The third tradition, reported in 6th century by John Malalas and three more eastern historians in 9th to 12th century, specifies that Gordianus crushed his thigh falling off his horse in battle and died of his injury, Malalas further specifying that he died on the way back. Roman sources claim that the soldiers proclaimed Philip emperor, that he made peace with Shapur on "shameful" terms, and that Gordian died as the Roman forces departed for the west. Zonaras says that Gordian died after falling from his horse during a battle. Scholarly analyses suggest the Sasanian version, "while defective[,] is superior" to the Roman one, which provides no explanation for why the victorious Roman army had to make peace on disadvantageous terms. some other source states that Gordian III died under uncertain circumstances.

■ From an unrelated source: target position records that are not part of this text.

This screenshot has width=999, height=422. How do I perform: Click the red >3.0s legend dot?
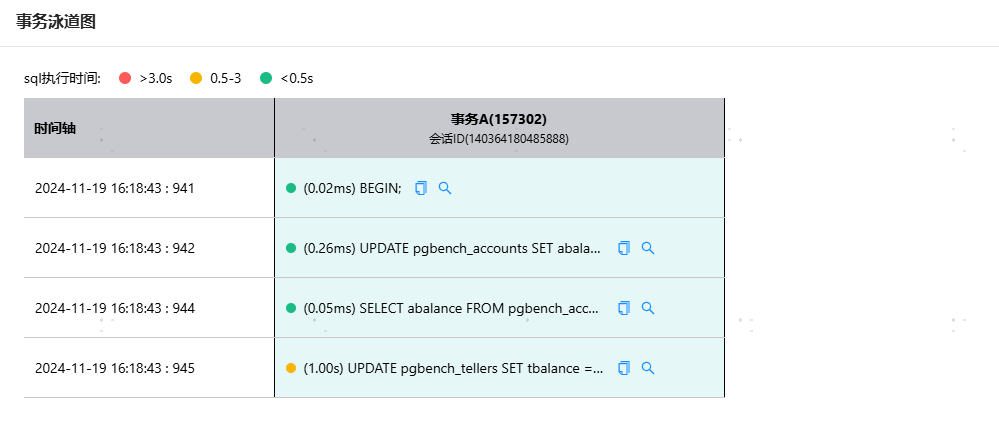125,78
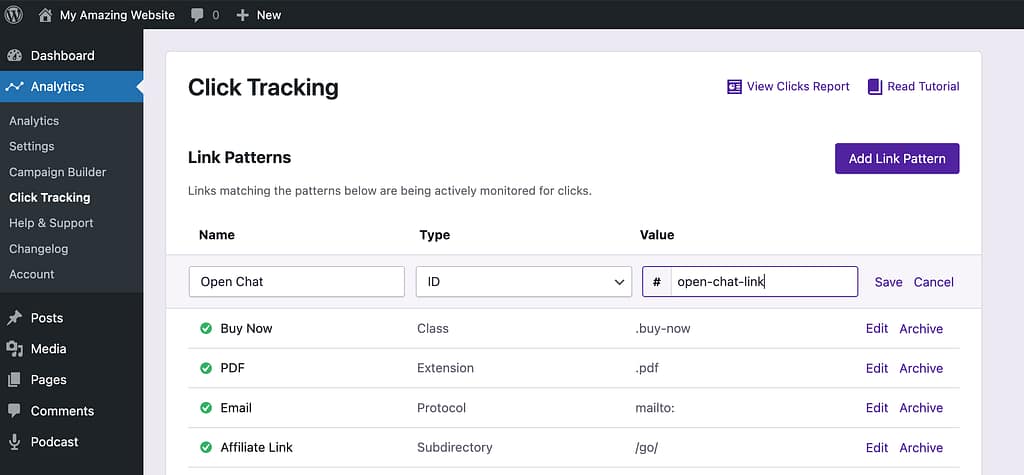The width and height of the screenshot is (1024, 475).
Task: Click the green checkmark beside Buy Now
Action: coord(206,328)
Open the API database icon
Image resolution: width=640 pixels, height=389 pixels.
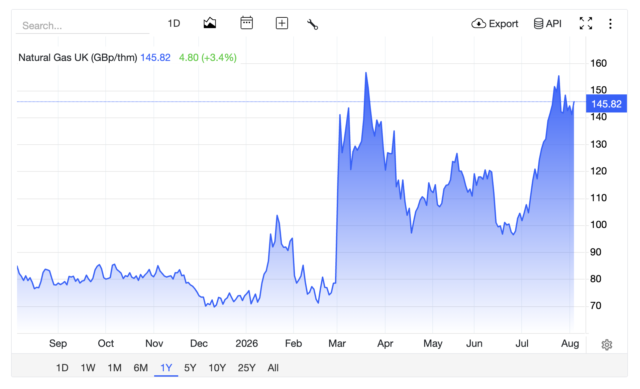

The two historians, Ilkka Syvänne, and Katarzyna Maksymiuk have stated in their book:

Gordian appears to have only fallen off from his horse during the battle as a result of which his thigh was broken, but it is also possible that this was just one of the versions later spread by Philip to cover up his role in the murder of Gordian. Strictly speaking, Gordian was therefore not killed in action as claimed by the Persians. The Roman sources make it quite clear that Gordian died later at Zaitha between January and mid-March either as a result of his broken hip or at the hands of the supporters of Philip – in other words, he did not die at Misiche
— Syvanne & Maksymiuk 2018, The military history of the Third Century Iran, p. 81

==Aftermath==
Gordian's successor, Philip the Arab, was proclaimed emperor of Rome and made peace with Shapur. The next major clash between the two empires took place in 252, when Shapur defeated a large Roman force at the Battle of Barbalissos and successfully invaded Syria and part of Anatolia.

After, Phillip signed a treaty between him and Shapur I, giving away Armenia and Mesopotamia. He later broke the treaty and seized both of Mesopotamia and Armenia back under the Roman domain.